Lately I'm using Unity and to me has one big problem.
But first I will talk a little about .Net Framework in particular the configuration.
In .Net Framework there are tree classes named ConfigurationElement, ConfigurationElementCollection and ConfigurationSection and these classes are available in System.Configuration. They exists so we can access configuration within our code, and change something's. I say something's because we could not change much because the .Net team put the usefully methods as protected and only useless methods are public.
So let's imagine that I have a class XXXConfigurationSection and that I want to serialize this class to another .config file different that web.config/app.config or I simple want to serialize and insert configuration on DB.

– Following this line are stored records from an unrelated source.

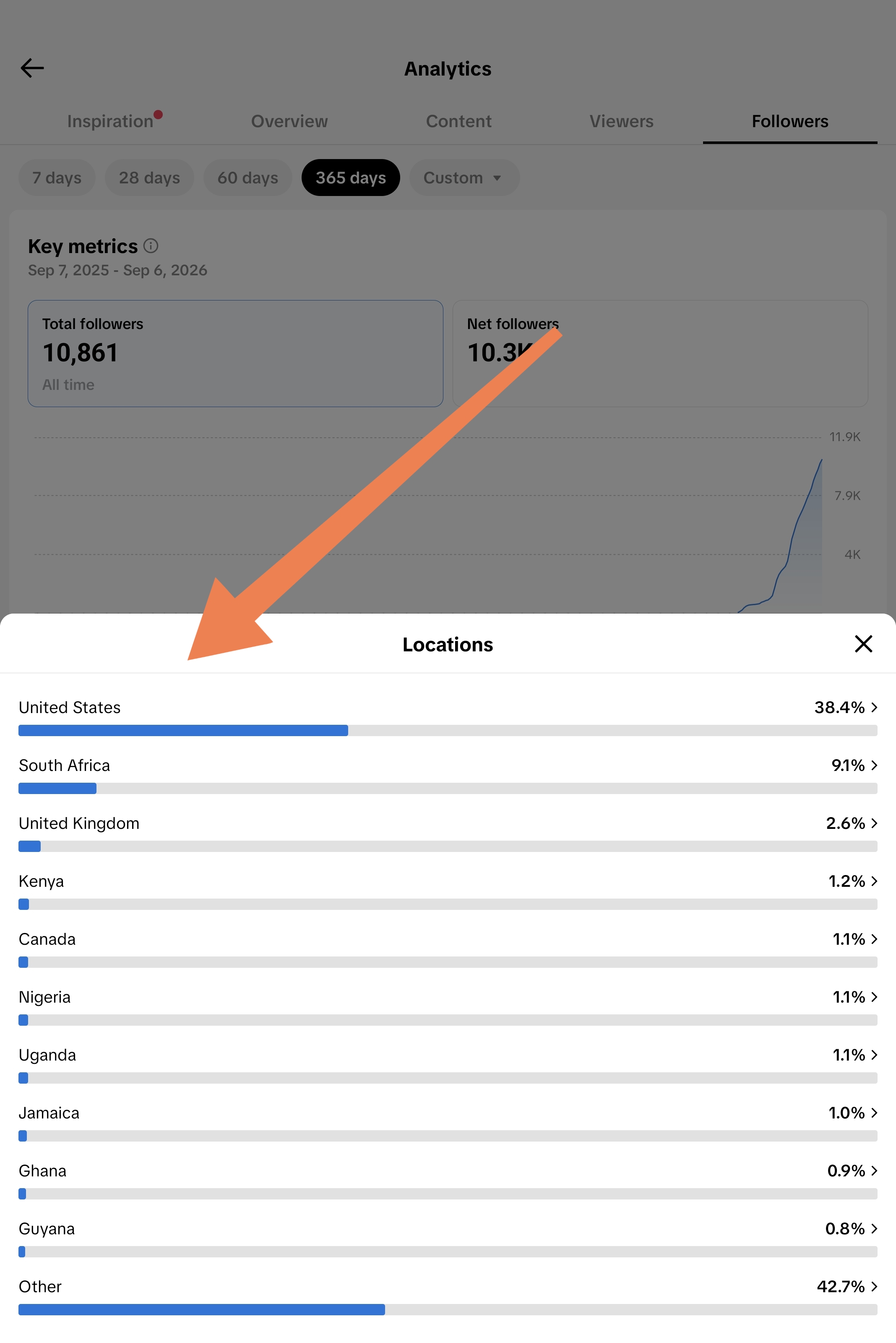Open the United Kingdom chevron
Image resolution: width=896 pixels, height=1343 pixels.
[874, 823]
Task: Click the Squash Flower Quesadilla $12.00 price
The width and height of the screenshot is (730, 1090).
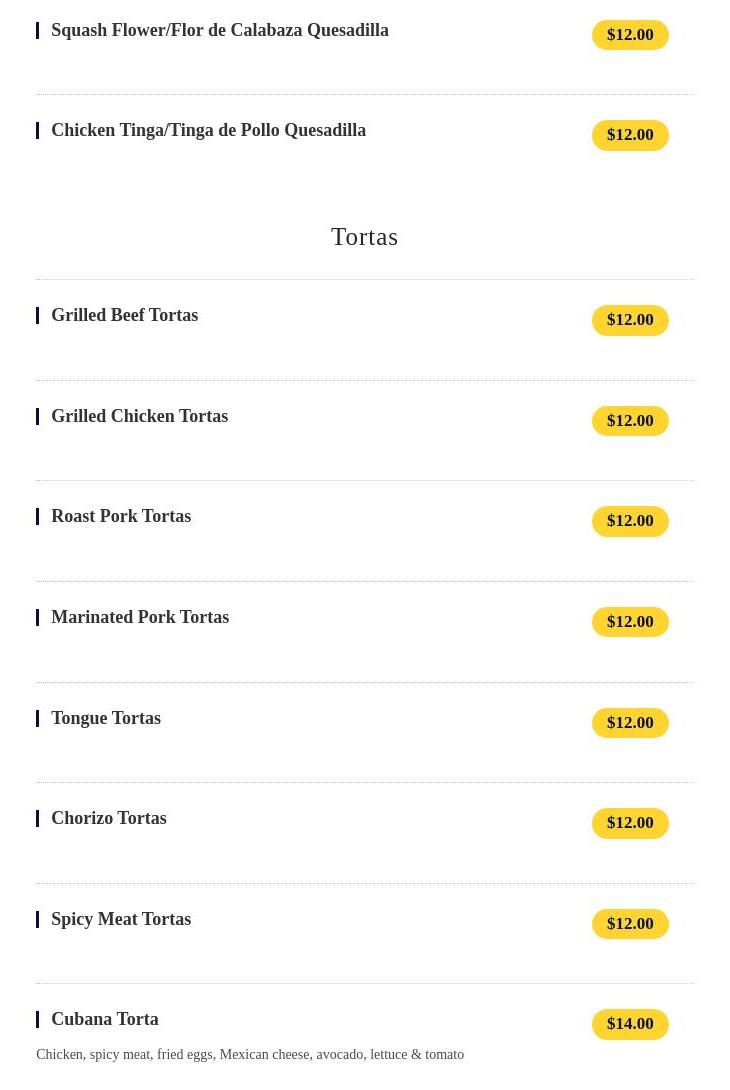Action: pos(630,35)
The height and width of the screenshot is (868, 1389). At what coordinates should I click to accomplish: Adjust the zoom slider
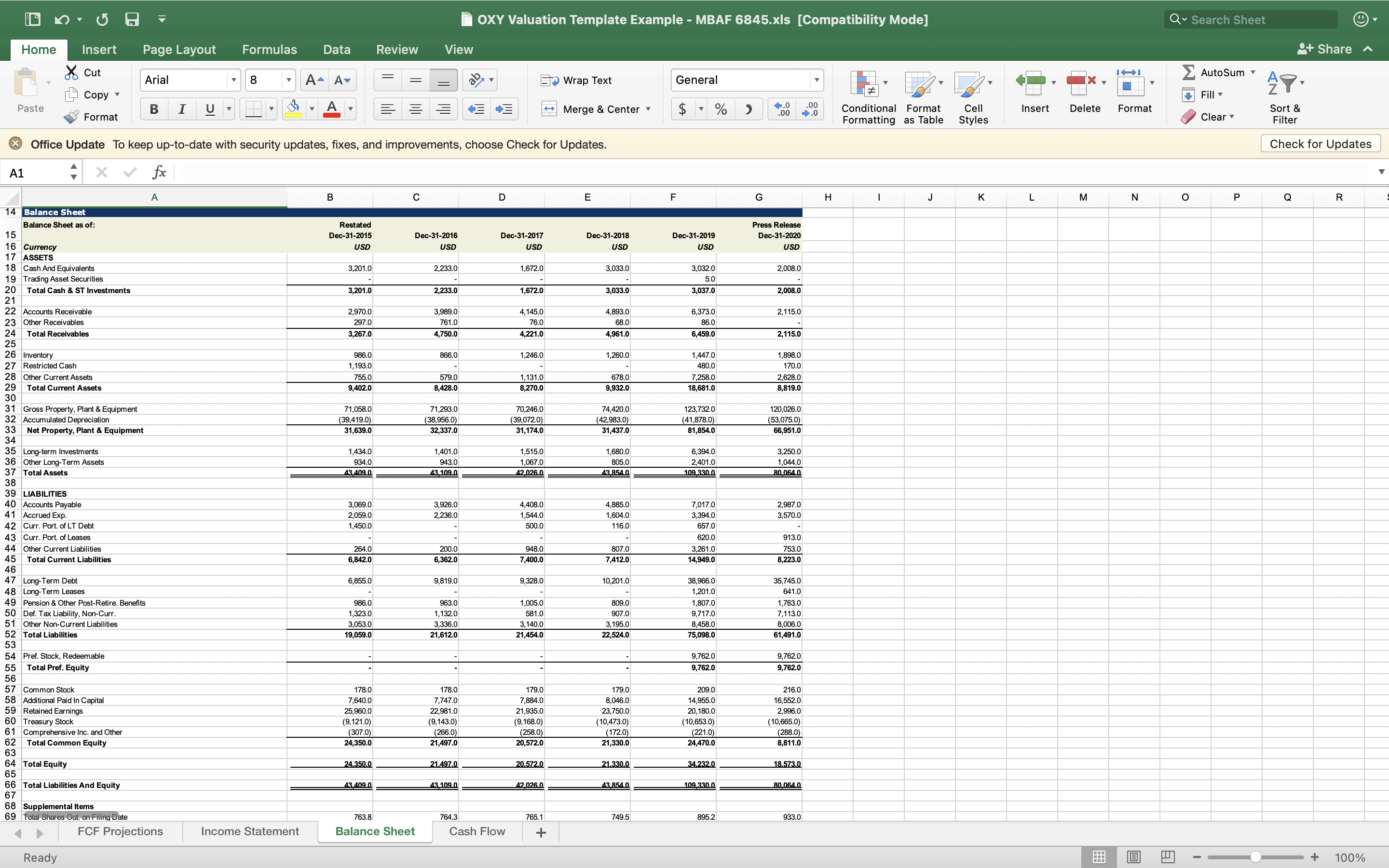pyautogui.click(x=1256, y=856)
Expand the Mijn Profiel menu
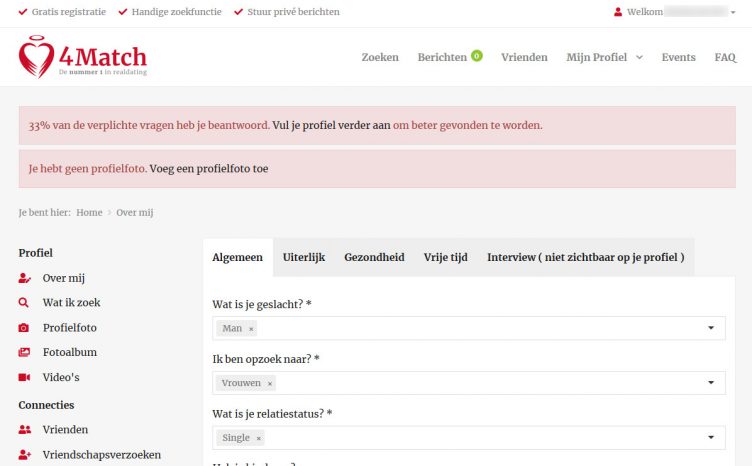This screenshot has height=466, width=752. point(604,57)
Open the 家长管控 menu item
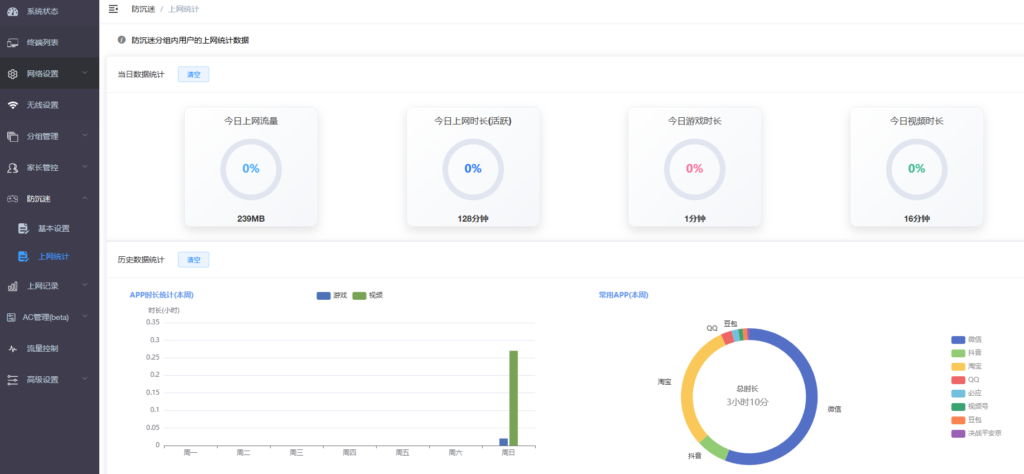This screenshot has width=1024, height=474. click(x=49, y=167)
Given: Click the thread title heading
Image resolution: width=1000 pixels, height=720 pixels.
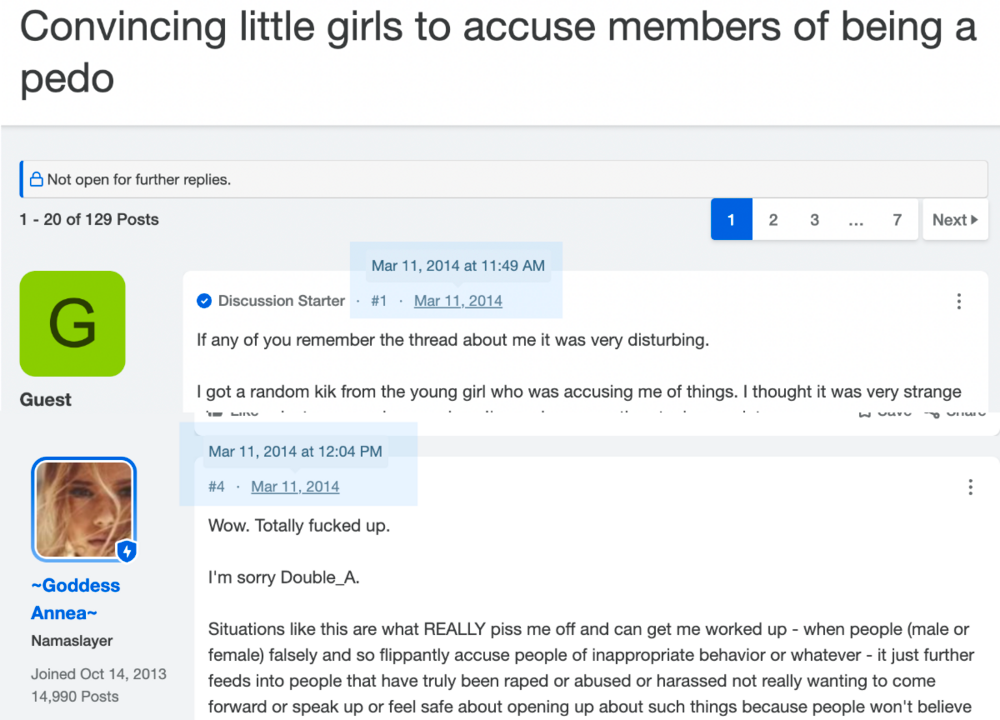Looking at the screenshot, I should coord(498,52).
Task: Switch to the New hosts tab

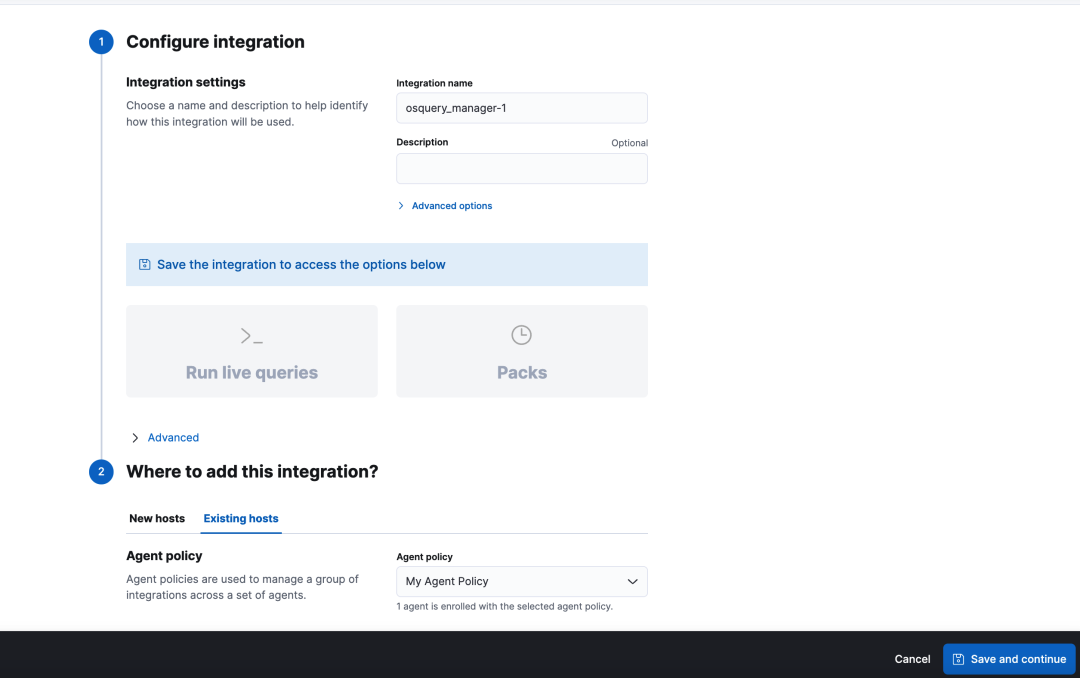Action: (157, 519)
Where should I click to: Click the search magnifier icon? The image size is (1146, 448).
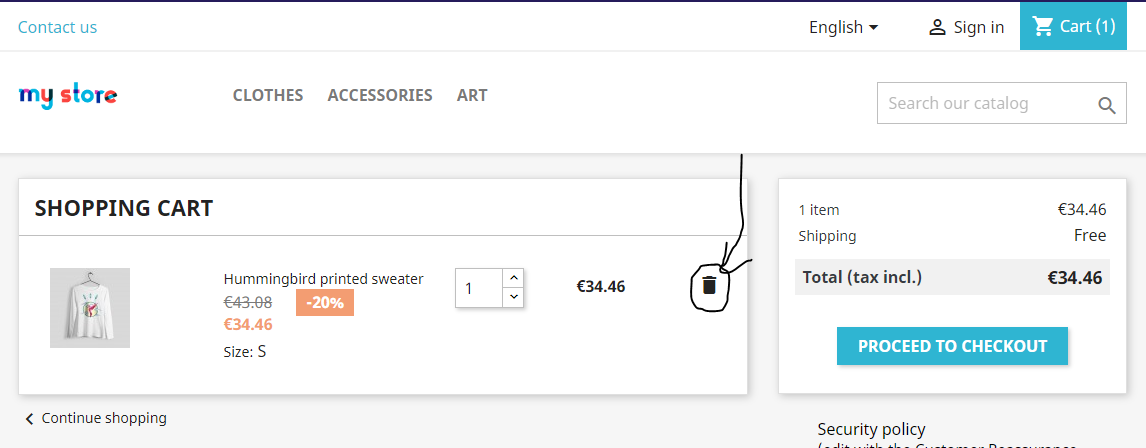point(1107,106)

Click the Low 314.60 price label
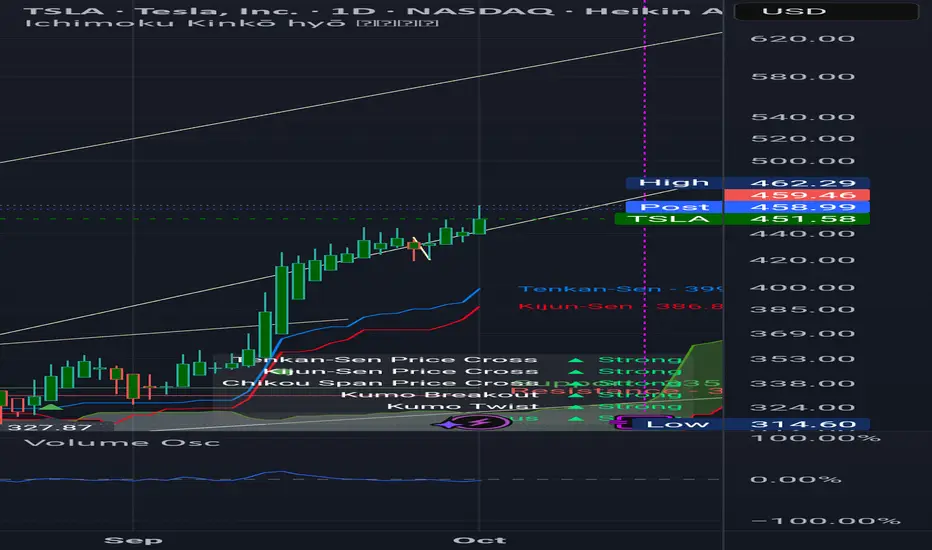[750, 424]
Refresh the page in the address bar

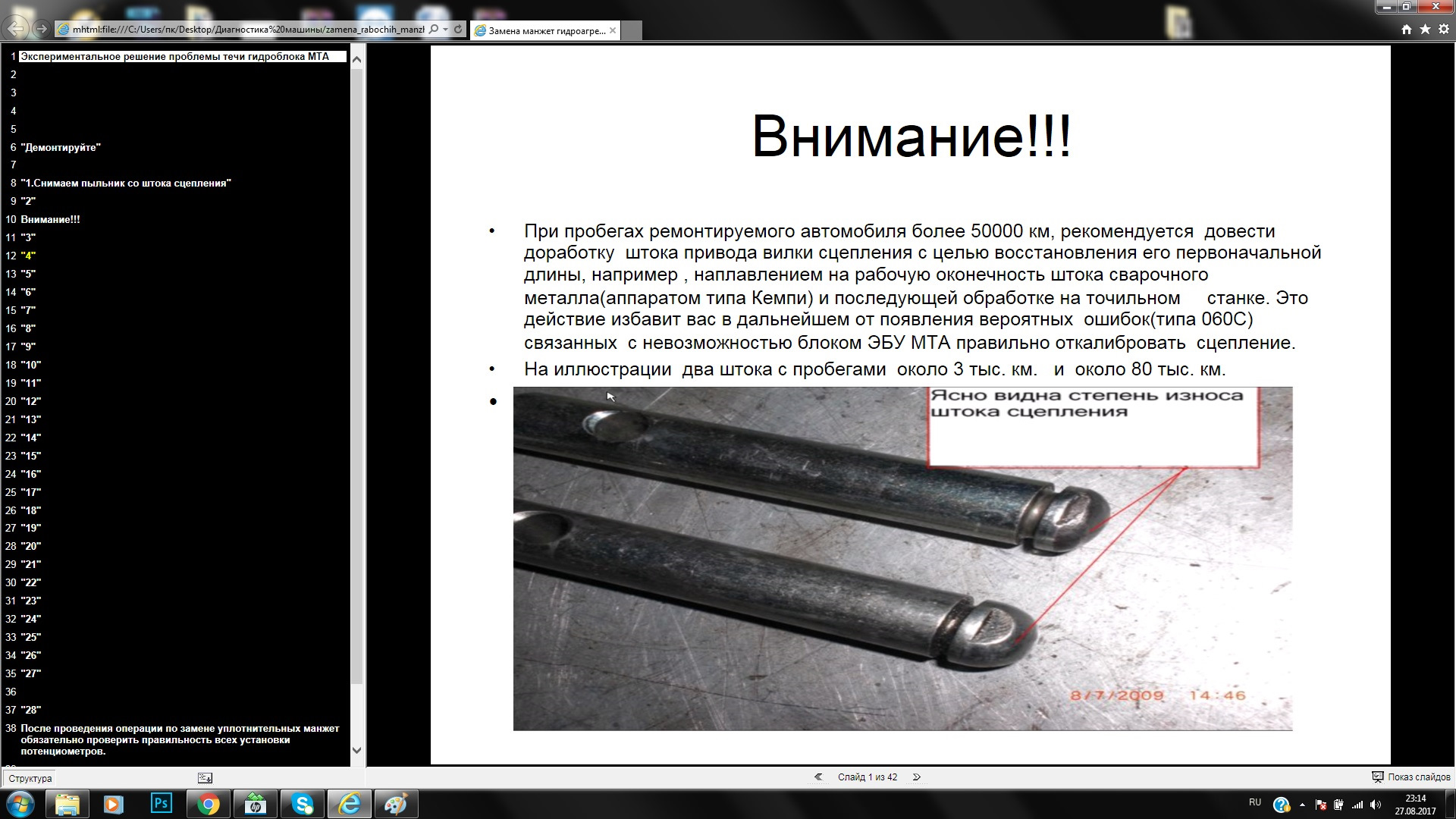pos(458,30)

2 solutions, the person that create the class XXXConfigurationSection expose as public the SerializeSection and DeserializeSection methods or I have to create a SerializableXXXConfiguration that inheritance XXXConfigurationSection and then that class exposes the protected methods and do something like this:
public class SerializableXXXConfiguration : XXXConfigurationSection
{
private const string XXXConfigurationName = "xxx";
public void ReadConfiguration(XmlReader reader)
{
reader.Read();
DeserializeSection(reader);
}
public void WriteConfiguration(XmlWriter writer)
{
String serialized = SerializeSection(this, XXXConfigurationName, ConfigurationSaveMode.Full);
writer.WriteRaw(serialized);
}
}
But the story continues and let's imagine that I have a class XXXCollection : ConfigurationElementCollection and me programmer want to do this
XXXCollection xxxCol = new XXXCollection();
and then I want to add some elements to the collection I ask, where are the add methods???? well either the person that had done class XXXCollection expose the protected methods as public or I'm literally fu....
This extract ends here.